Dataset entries

*** Block opens ***

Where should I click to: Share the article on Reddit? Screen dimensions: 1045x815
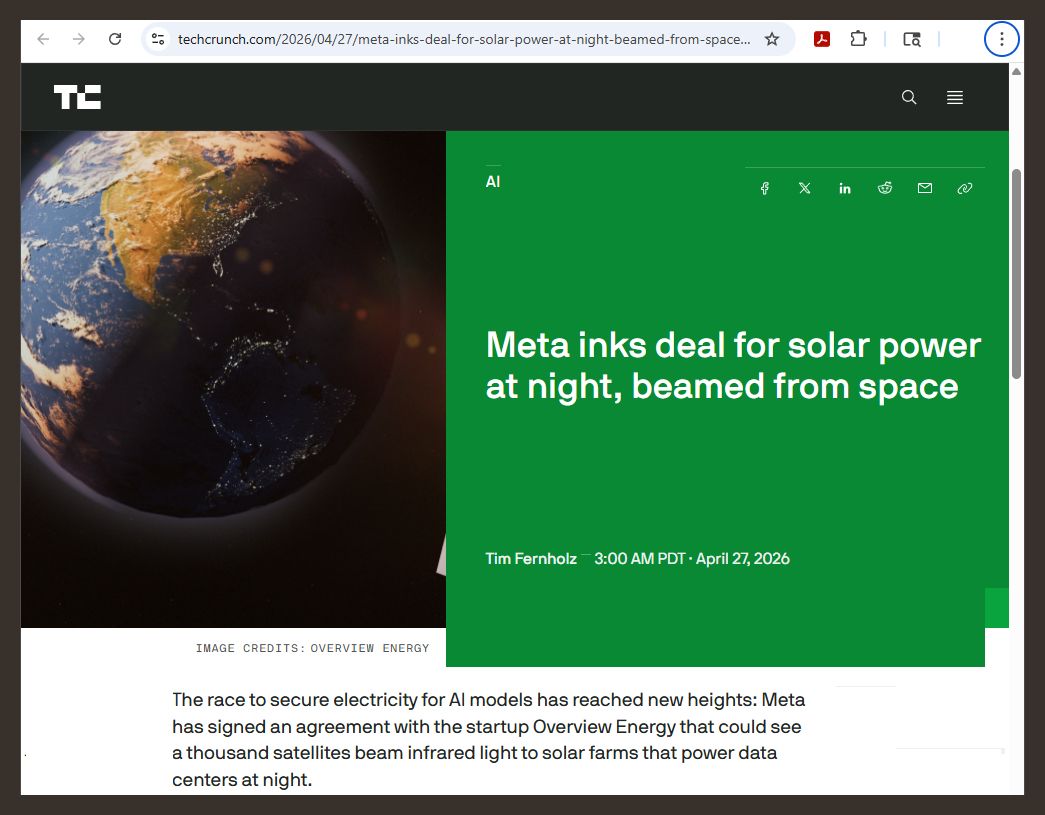pos(884,188)
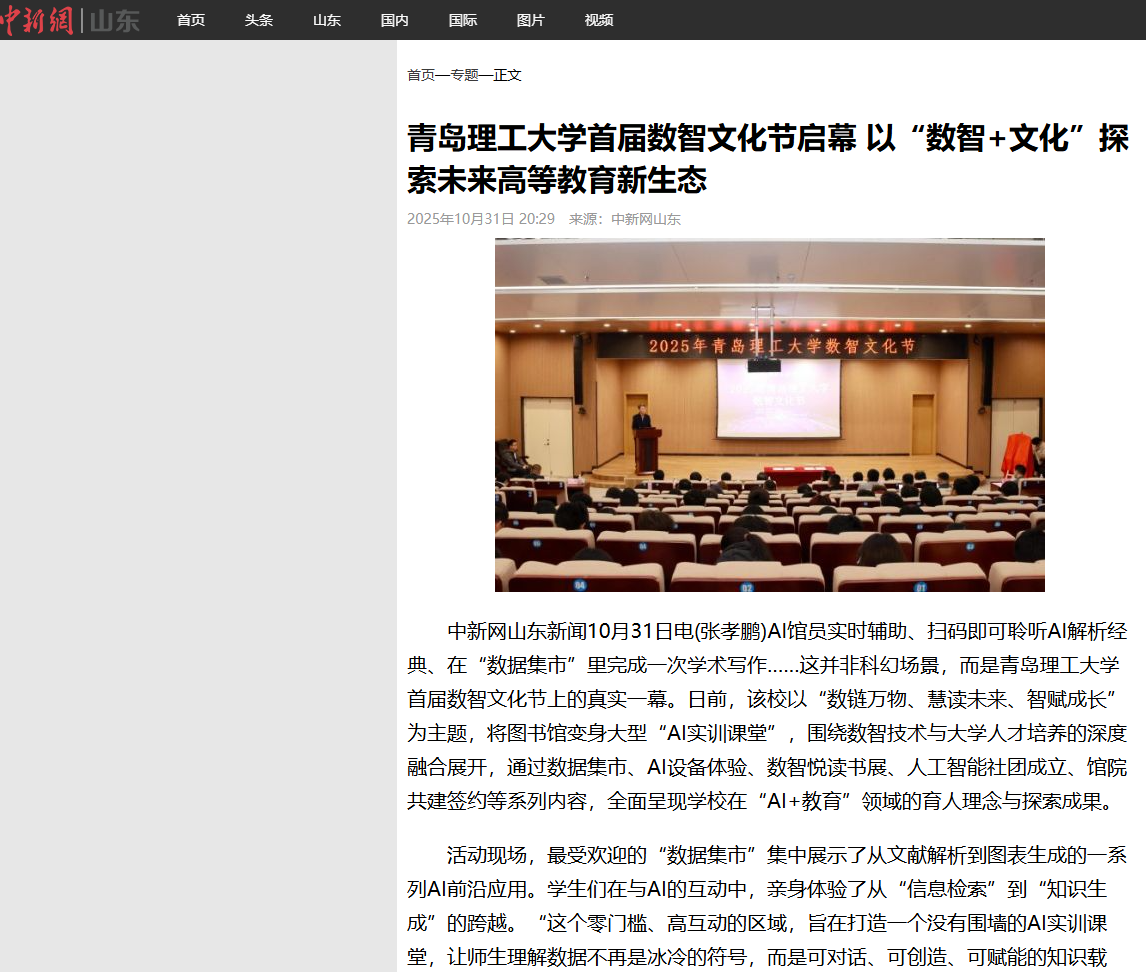This screenshot has width=1146, height=972.
Task: Click the red banner text in the photo
Action: tap(781, 346)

*** Block closes ***

▶ Instructions to follow
Reproduce the lines above letter for letter. The pictures stay behind.

▶ Problem solution
Where should I click to: Share the article on Reddit? Screen dimensions: 1045x815
pos(884,188)
This screenshot has width=1146, height=972.
Task: Click the red banner text in the photo
Action: tap(781, 346)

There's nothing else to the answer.